Iran claims to have launched its first military satellite in orbit on Wednesday, according to the Islamic Revolutionary Guard Corps. If true, the mission would be Iran’s first successful missile launch in some time after repeated failed attempts to bring a vehicle into space.
News of the launch is somewhat out of the blue. In the past, Earth observation satellites have seen the country’s launch preparations, but there was no public warning about this particular mission. Iran says the satellite, called Noor, is taking off on top of a relatively unknown rocket called Ghased, or ‘Messenger’, from the central desert of Iran, reaching an altitude of 425 kilometers or 265 miles above Earth, according to The Associated Press.
Today’s launch comes just a few months after Iran’s failed attempt to launch an Earth observation satellite in February. The missile for that mission took off as planned, but was unable to orbit the satellite. Iran’s space program also suffered a major setback in August last year, when a missile exploded on an Iranian launch pad ahead of a planned space mission. After the explosion, President Trump tweeted an incredibly detailed view of the scorched launch pad from above, likely from a secret spy satellite from the National Reconnaissance Office.
The US government has long condemned Iran’s spatial ambitions, claiming that the country could easily use the missile technology it developed to make a ballistic missile capable of carrying nuclear weapons. Following the explosion of the launch pad in August, the US imposed new sanctions on Iran’s space program.

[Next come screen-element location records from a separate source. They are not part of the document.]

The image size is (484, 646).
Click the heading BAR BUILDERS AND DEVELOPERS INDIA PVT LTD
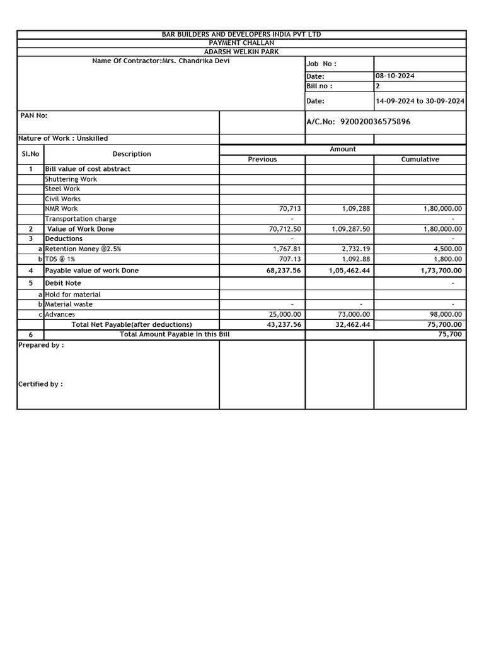point(241,34)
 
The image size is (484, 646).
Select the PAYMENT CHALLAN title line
point(241,43)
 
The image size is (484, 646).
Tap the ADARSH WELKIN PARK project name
point(241,52)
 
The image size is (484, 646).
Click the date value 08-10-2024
point(395,76)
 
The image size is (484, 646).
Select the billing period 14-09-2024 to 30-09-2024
point(420,101)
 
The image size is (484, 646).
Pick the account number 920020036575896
point(374,122)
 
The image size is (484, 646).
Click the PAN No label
point(34,115)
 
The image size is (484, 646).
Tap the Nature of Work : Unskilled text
point(63,138)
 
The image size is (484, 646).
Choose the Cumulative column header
point(420,160)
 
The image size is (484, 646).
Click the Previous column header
point(262,160)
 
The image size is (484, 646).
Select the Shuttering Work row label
point(71,179)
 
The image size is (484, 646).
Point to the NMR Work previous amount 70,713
point(290,209)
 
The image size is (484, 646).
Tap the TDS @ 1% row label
point(60,259)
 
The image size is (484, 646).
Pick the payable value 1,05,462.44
point(349,271)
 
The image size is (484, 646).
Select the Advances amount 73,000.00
point(353,314)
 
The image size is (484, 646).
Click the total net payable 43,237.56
point(284,324)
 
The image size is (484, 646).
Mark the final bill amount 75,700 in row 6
point(450,334)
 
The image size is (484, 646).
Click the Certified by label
point(40,384)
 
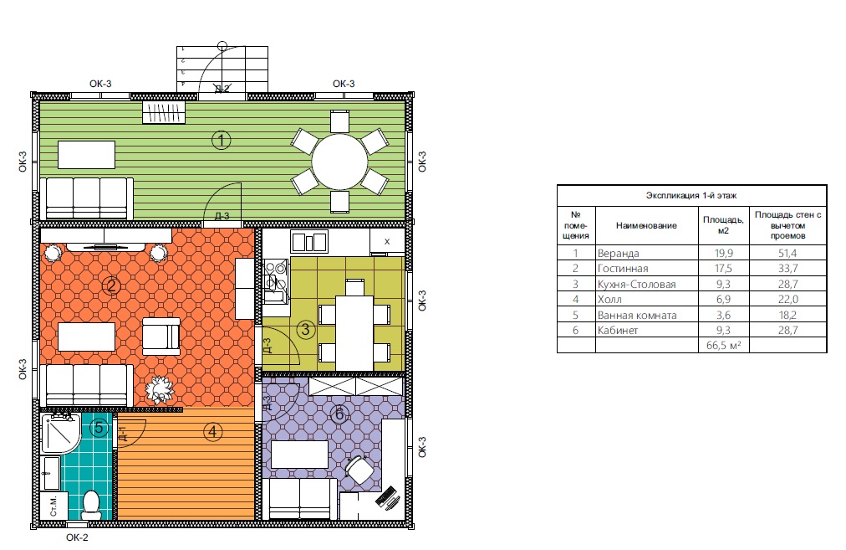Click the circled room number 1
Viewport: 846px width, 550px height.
point(221,141)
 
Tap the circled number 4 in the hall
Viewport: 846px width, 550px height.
point(213,432)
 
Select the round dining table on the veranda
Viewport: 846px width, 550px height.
point(339,162)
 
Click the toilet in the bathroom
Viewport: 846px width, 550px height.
point(91,503)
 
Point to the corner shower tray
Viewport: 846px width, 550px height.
point(60,434)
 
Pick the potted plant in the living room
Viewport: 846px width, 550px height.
point(160,389)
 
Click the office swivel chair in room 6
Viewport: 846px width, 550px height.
point(359,469)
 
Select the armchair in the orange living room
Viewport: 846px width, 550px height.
point(161,336)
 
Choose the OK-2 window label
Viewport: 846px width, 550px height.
point(77,537)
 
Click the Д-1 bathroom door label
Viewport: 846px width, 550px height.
point(123,434)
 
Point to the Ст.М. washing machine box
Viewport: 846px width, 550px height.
point(54,506)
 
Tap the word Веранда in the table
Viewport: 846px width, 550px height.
point(619,253)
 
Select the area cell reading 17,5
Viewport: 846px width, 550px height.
point(723,268)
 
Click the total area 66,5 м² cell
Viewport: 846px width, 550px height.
point(723,345)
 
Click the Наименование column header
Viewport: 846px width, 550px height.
point(646,225)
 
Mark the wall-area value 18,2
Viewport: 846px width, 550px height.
point(787,315)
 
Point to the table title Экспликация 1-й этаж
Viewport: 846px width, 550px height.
point(691,195)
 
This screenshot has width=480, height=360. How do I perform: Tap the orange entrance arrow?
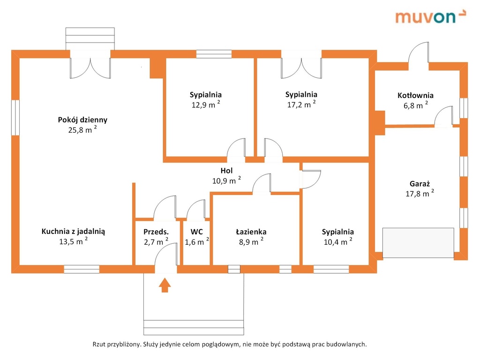[164, 285]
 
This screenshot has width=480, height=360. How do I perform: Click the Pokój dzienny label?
[82, 120]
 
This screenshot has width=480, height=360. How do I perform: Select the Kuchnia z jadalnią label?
[73, 231]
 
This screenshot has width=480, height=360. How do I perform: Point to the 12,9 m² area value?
[206, 105]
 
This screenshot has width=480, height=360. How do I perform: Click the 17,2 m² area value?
[301, 105]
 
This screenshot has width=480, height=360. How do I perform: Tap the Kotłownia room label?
[415, 95]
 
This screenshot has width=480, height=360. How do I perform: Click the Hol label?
[226, 171]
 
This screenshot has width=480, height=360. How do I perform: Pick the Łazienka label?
[251, 232]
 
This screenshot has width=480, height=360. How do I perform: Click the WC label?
[196, 232]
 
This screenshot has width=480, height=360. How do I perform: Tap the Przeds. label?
[156, 232]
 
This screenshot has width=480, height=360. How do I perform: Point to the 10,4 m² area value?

“The United States will not allow Iran to use its space launch program as a cover to advance its ballistic missile programs,” said Michael Pompeo, United States Secretary of State, said in a statement on September 3. Iran’s attempt to launch a spacecraft on August 29 underlines the urgency of the threat. These indications should be a warning to the international scientific community that cooperation with Iran’s space program could contribute to Tehran’s ability to develop a nuclear weapons transfer system. “
The State Department has not yet commented on this latest launch.
This is not the first successful satellite launch for Iran. The country set up its first communications satellite in 2009, followed by some successful launches in the following years. However, Iran has faced a series of failed launches since 2017.
The launch of Iran comes as the country continues to fight against a serious outbreak of COVID-19. The country currently reports more than 85,000 cases of the virus and more than 5,000 deaths.